The 2016 Legislation further amends the MGCL by deleting Section 2-405.1(g), the statutory bar to direct stockholder claims for breach of the statutory standard of conduct. We believe that this statutory prohibition on direct claims contributed to the court’s decision in Shenker to invoke common law director duties paired with a right to bring a direct action for breach of those duties. The result of this amendment should be that a stockholder’s right to sue directly or derivatively for breach of the statutory standard of conduct will be determined under applicable case law, which distinguishes between injury to the corporation (derivative claim available) and injury to the stockholder (derivative claim not available), as was the case prior to the addition of Section 2-405.1(g) in 1999.

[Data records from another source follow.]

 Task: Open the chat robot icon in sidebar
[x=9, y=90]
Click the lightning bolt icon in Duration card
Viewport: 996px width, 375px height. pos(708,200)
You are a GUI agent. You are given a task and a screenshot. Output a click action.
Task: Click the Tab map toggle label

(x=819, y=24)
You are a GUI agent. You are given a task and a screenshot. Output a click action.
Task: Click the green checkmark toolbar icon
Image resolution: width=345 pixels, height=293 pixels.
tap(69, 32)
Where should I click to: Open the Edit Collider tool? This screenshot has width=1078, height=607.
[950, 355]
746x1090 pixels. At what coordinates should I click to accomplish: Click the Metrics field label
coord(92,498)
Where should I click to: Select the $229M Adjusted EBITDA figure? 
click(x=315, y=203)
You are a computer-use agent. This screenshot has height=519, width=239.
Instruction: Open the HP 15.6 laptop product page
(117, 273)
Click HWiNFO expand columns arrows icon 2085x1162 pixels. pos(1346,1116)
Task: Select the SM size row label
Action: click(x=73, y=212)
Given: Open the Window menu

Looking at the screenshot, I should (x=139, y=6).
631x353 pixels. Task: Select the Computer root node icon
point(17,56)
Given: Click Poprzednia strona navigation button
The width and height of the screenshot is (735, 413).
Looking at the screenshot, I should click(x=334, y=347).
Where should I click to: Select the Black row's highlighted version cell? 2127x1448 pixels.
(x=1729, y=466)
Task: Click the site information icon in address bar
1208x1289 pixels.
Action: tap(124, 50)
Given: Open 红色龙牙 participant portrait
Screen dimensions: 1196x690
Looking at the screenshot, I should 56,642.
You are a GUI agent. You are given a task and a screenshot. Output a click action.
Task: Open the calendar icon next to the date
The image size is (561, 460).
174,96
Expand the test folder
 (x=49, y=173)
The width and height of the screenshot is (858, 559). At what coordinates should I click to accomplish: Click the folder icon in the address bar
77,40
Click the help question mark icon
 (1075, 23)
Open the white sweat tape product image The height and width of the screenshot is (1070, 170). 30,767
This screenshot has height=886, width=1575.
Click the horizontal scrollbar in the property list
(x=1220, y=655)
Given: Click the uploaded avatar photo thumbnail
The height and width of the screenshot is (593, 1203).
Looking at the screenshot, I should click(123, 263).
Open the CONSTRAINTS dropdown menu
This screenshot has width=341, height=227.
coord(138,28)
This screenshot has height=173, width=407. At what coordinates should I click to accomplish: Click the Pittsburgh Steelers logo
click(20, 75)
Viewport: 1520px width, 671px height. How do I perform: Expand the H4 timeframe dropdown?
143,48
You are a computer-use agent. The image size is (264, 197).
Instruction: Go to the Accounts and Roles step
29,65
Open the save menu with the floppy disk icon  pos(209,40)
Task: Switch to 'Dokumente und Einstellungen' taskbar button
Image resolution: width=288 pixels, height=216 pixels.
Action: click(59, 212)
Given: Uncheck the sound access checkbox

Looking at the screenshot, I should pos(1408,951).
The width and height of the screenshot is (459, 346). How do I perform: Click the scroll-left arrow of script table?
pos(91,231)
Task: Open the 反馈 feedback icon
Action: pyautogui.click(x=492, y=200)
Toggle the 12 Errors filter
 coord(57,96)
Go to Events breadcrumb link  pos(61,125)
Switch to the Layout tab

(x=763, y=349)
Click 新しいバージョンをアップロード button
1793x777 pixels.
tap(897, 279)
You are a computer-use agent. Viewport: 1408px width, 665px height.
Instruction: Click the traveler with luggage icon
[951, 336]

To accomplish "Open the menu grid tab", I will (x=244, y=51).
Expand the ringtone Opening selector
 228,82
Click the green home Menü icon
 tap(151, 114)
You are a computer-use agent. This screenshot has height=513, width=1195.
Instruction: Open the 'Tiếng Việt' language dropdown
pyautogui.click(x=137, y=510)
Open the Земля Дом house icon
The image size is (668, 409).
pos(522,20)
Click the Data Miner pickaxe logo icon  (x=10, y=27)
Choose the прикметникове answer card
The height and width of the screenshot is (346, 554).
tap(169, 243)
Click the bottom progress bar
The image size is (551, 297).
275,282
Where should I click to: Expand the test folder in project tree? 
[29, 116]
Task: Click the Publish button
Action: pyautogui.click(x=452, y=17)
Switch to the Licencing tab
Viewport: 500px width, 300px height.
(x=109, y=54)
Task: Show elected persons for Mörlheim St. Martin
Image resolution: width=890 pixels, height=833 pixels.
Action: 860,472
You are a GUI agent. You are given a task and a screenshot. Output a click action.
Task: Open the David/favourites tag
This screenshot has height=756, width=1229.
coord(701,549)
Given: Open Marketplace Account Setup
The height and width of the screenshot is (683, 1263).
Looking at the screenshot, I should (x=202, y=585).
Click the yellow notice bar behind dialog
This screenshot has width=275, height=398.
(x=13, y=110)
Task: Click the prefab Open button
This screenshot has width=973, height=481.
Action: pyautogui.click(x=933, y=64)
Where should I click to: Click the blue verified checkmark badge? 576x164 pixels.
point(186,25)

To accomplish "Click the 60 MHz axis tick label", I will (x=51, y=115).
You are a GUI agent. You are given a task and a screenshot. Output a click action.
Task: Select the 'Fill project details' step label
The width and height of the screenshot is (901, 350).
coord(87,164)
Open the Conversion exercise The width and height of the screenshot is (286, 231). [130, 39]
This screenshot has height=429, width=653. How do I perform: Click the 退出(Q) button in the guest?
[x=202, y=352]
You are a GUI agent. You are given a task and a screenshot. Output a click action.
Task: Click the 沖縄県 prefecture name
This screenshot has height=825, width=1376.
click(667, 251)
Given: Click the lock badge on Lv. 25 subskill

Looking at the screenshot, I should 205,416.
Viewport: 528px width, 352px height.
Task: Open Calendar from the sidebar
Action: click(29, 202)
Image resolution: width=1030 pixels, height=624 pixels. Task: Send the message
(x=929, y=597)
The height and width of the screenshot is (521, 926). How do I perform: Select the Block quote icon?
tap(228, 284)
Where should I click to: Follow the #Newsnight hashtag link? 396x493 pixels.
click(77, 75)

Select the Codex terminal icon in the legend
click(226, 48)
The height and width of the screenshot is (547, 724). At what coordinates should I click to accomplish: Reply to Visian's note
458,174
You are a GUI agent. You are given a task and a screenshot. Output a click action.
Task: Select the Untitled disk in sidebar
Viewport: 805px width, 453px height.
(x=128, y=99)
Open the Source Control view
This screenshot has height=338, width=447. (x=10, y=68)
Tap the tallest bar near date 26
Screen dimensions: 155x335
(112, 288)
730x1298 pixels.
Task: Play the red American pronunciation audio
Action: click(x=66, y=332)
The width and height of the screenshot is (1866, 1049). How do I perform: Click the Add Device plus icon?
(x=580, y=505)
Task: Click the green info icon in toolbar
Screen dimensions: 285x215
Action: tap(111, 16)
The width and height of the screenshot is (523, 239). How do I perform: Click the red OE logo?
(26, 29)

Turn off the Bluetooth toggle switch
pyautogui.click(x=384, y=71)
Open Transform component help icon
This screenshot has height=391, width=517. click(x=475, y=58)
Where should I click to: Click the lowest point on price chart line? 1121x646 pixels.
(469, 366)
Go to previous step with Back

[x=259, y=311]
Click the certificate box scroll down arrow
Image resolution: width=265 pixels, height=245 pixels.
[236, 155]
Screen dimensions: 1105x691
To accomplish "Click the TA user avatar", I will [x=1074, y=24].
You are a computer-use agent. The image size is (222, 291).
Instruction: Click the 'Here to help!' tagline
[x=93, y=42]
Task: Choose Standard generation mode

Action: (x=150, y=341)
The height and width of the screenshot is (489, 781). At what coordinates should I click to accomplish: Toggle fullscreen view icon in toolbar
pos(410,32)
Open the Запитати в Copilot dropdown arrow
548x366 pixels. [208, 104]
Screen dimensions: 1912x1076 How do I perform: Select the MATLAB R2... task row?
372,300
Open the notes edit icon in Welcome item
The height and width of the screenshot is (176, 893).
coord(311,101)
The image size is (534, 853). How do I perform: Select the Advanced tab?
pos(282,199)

The 2016 Legislation also (a) retains the statutory presumption in Section 2-405.1 that any act of a director of a corporation is in accordance with the three-part statutory standard and (b) expands the disclaimer in Section 2-405.1 to provide that “an act of a director of a corporation relating to or affecting [i] an acquisition or a potential acquisition of control of the corporation or [ii] any other transaction or potential transaction involving the corporation may not be subject to a higher duty or greater scrutiny than is applied to any other act of a director.”

Finally, the 2016 Legislation amends the MRL to expand the cross-reference to all subsections of MGCL Section 2-405.1 to clarify that a trustee of a Maryland REIT is generally subject to the same duties as a director of a Maryland corporation.